The program is organized in a three-level; entrance and services on the souterrain level, social spaces on the mid and main terrace level, and private family rooms at the top.
From a distance, the house is a vertical figure, origami-like pleated and rotated volume free standing like a lighthouse or a large-scale sundial, and entirely cast in concrete firmly anchored on the exposed bedrock. Its 45° rotation results in a series of wind-shielded terraces that follow the movement of the sun.
House on a Hill by Tham & Videgård Arkitekter. Photograph by Åke E:son Lindman.

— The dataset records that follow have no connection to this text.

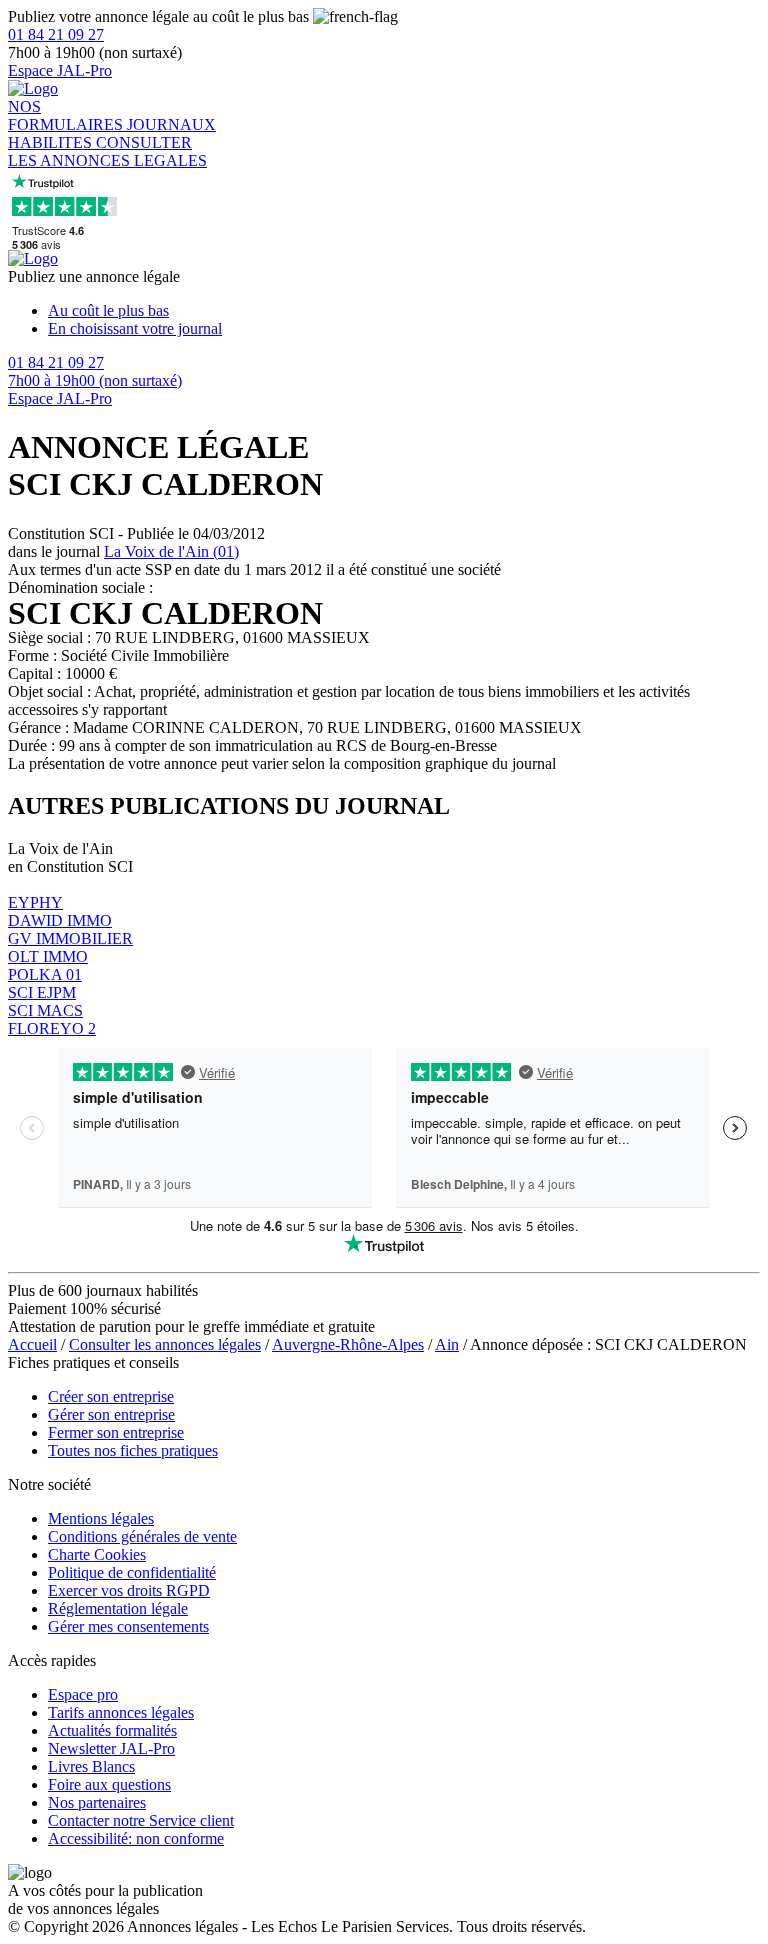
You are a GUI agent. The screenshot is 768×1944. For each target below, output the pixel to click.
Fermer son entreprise (116, 1432)
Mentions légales (101, 1518)
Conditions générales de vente (142, 1536)
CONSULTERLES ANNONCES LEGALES (107, 151)
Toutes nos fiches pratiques (133, 1450)
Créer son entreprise (111, 1396)
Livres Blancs (91, 1766)
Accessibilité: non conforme (136, 1838)
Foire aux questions (109, 1784)
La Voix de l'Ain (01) (171, 551)
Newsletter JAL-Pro (111, 1748)
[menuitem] (404, 311)
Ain (447, 1344)
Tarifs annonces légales (121, 1712)
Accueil (32, 1344)
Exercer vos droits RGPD (129, 1590)
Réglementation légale (118, 1608)
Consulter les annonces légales (165, 1344)
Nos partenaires (97, 1802)
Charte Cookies (97, 1554)
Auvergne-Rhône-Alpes (348, 1344)
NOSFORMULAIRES (67, 115)
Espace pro (83, 1694)
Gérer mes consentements (128, 1626)
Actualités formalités (112, 1730)
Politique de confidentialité (132, 1572)
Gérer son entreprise (111, 1414)
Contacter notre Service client (141, 1820)
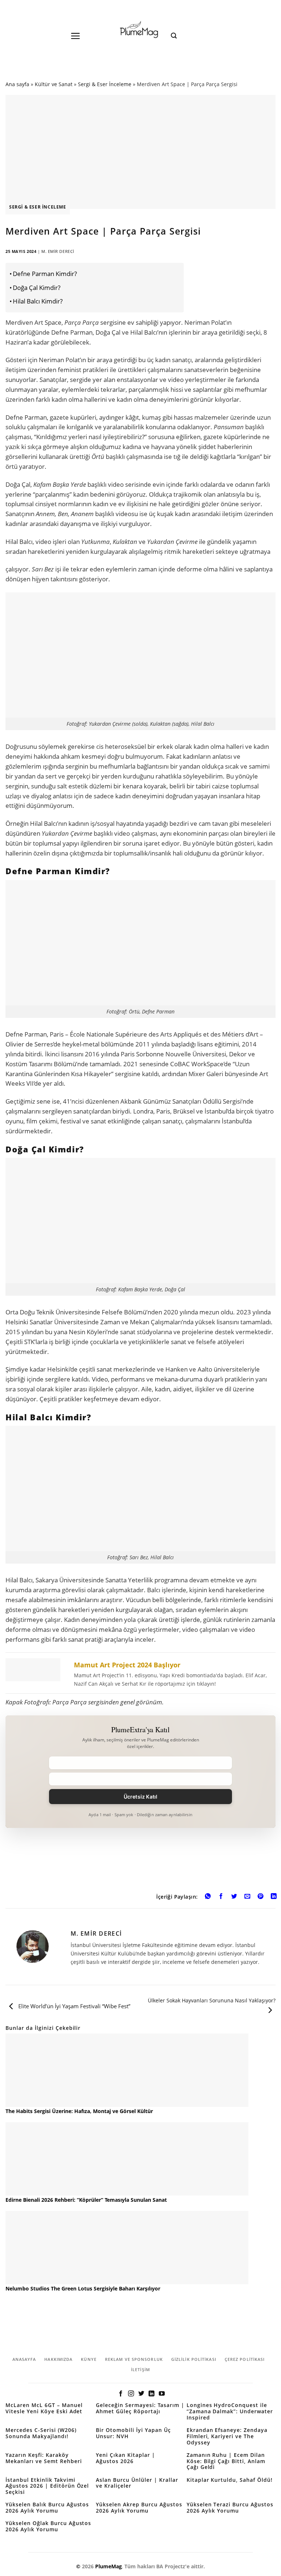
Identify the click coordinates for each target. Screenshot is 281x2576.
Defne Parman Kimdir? (45, 273)
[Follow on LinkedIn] (151, 2394)
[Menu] (75, 36)
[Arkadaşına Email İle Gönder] (247, 1897)
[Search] (174, 36)
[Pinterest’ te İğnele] (261, 1897)
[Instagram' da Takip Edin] (131, 2394)
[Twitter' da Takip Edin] (141, 2394)
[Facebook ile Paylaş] (221, 1897)
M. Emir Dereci (57, 251)
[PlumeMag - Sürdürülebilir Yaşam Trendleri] (140, 30)
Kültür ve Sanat (53, 84)
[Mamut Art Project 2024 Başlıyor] (140, 1673)
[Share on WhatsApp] (208, 1897)
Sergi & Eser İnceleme (104, 84)
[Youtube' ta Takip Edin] (162, 2394)
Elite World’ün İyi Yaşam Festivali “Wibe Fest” (73, 2006)
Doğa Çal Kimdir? (36, 287)
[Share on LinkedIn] (274, 1897)
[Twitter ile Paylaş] (234, 1897)
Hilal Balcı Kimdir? (38, 301)
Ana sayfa (17, 84)
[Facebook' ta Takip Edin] (121, 2394)
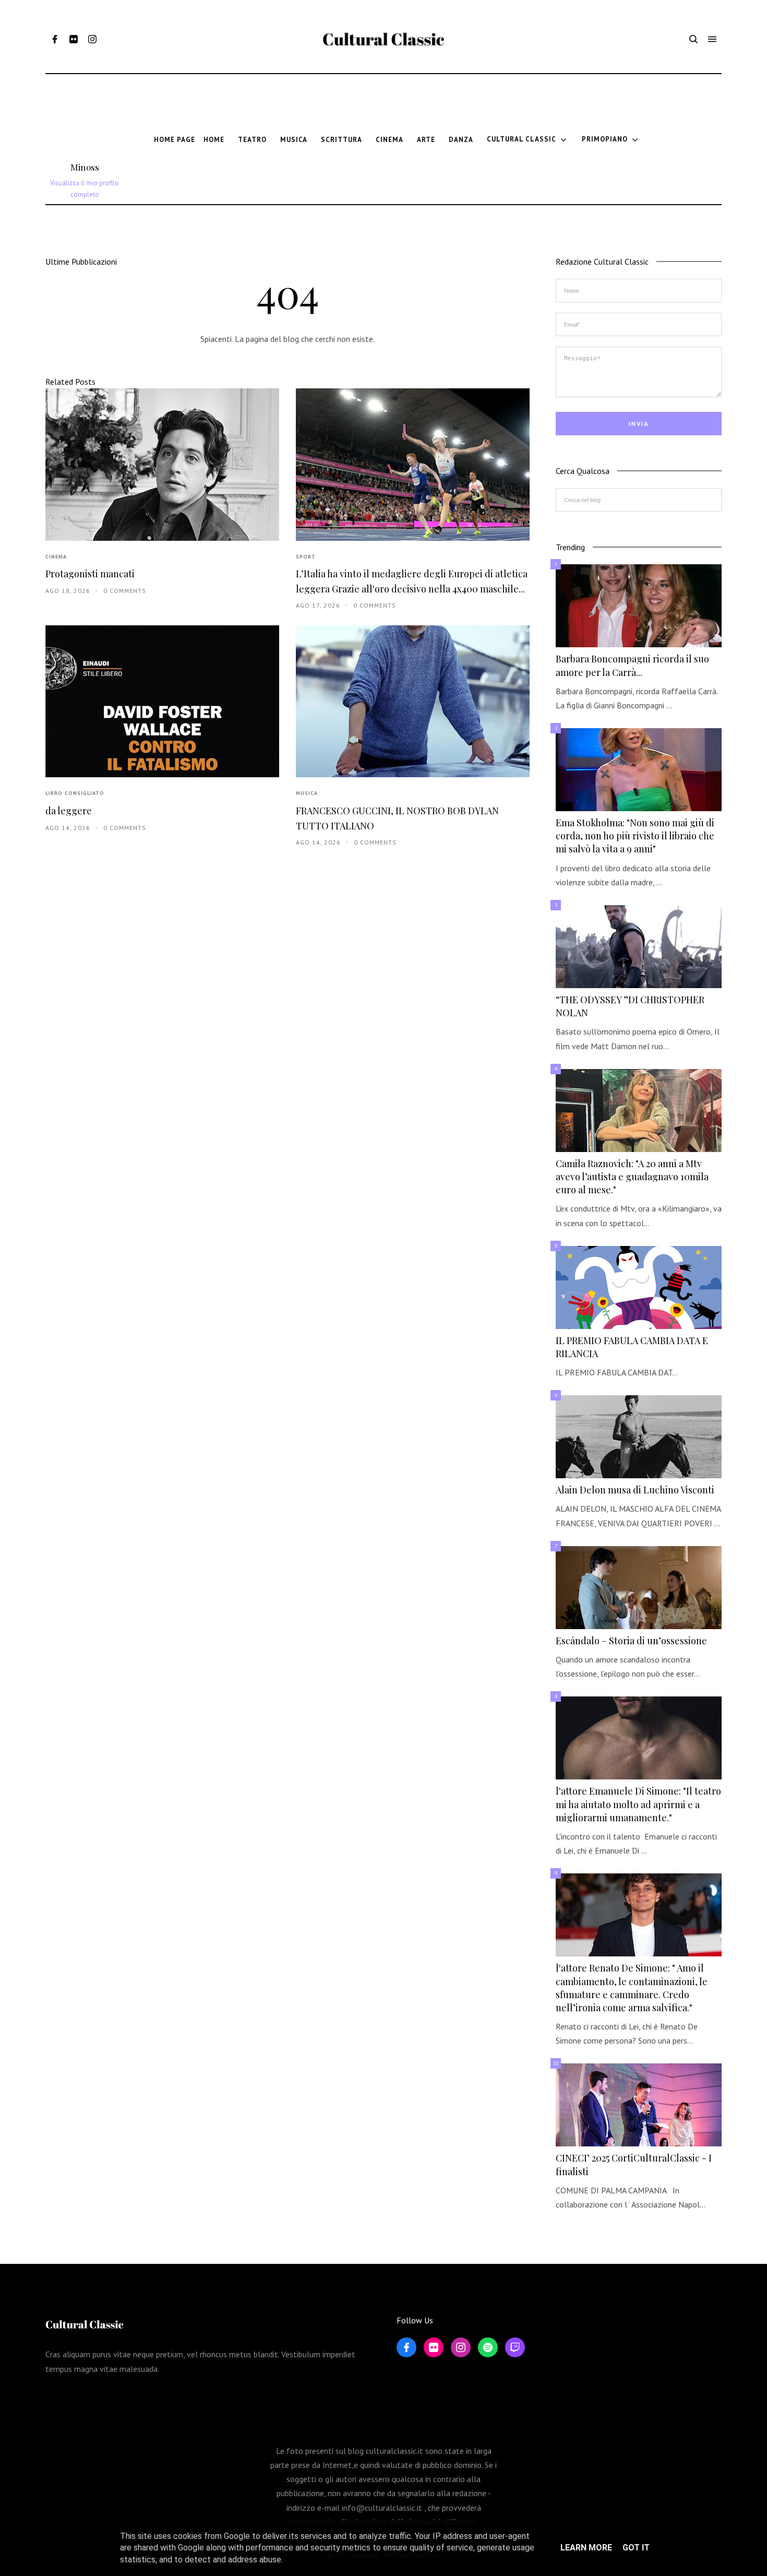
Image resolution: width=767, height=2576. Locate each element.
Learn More (586, 2548)
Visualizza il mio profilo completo (84, 189)
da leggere (68, 810)
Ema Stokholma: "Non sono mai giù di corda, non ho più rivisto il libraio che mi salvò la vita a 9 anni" (635, 835)
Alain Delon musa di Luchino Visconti (635, 1489)
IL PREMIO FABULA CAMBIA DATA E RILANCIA (632, 1347)
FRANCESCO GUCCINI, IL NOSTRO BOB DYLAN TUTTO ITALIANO (397, 818)
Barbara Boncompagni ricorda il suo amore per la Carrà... (632, 665)
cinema (56, 556)
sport (306, 556)
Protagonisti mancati (90, 573)
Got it (636, 2548)
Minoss (84, 167)
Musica (307, 793)
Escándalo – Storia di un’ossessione (631, 1640)
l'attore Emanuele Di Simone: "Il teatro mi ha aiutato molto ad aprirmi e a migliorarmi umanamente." (638, 1804)
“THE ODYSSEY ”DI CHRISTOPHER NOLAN (630, 1006)
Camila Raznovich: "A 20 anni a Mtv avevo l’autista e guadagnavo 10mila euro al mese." (632, 1176)
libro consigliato (74, 793)
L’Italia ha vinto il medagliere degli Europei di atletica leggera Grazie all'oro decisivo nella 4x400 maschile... (412, 581)
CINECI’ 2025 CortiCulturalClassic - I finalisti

Project description by Tham & Videgårds
Only a twenty minutes drive from the city center, this house is built on a site that exemplifies the close access to untouched nature not far outside central Stockholm. In this case, a large piece of land reaches from the waterline, where a boathouse sits on the water, up through a steep forested slope to an open plateau at the top of the hill where the main house is located.
The access road rises along a steep cliff from the landside which means that the house is approached from below and that the extraordinary position of the house with wide views out over the archipelago landscape can only be fully understood once arrived at the main level.
The clients, a very active family that share their time between city and nature, wanted a house for both quiet seclusion and entertaining with friends with a very direct relation to the landscape. We envisioned the house as reduced to a pure structure where indoor and outdoor spaces mix and let the emphasis remain on the scenery outside. A vertical figure, freestanding like a lighthouse or a large-scale sundial, and entirely cast in concrete firmly anchored on the exposed bedrock.
House on a Hill by Tham & Videgård Arkitekter. Photograph by Åke E:son Lindman.
The program is organized in a three-level section: entrance and services on the souterrain level, social spaces on the mid and main terrace level, and private family rooms at the top. The façade structure makes no distinction between these levels and, through its 45° rotation between each floor, creates a certain labyrinthine effect where the landscape outside becomes a point of reference also for movement inside the house.
Around the perimeter, the folded layout results in a series of wind-shielded terraces that follow the movement of the sun. From a distance, the origami-like pleated and rotated volume offers alternative readings of mass and void, which lends the building a simultaneously solid and transparent quality.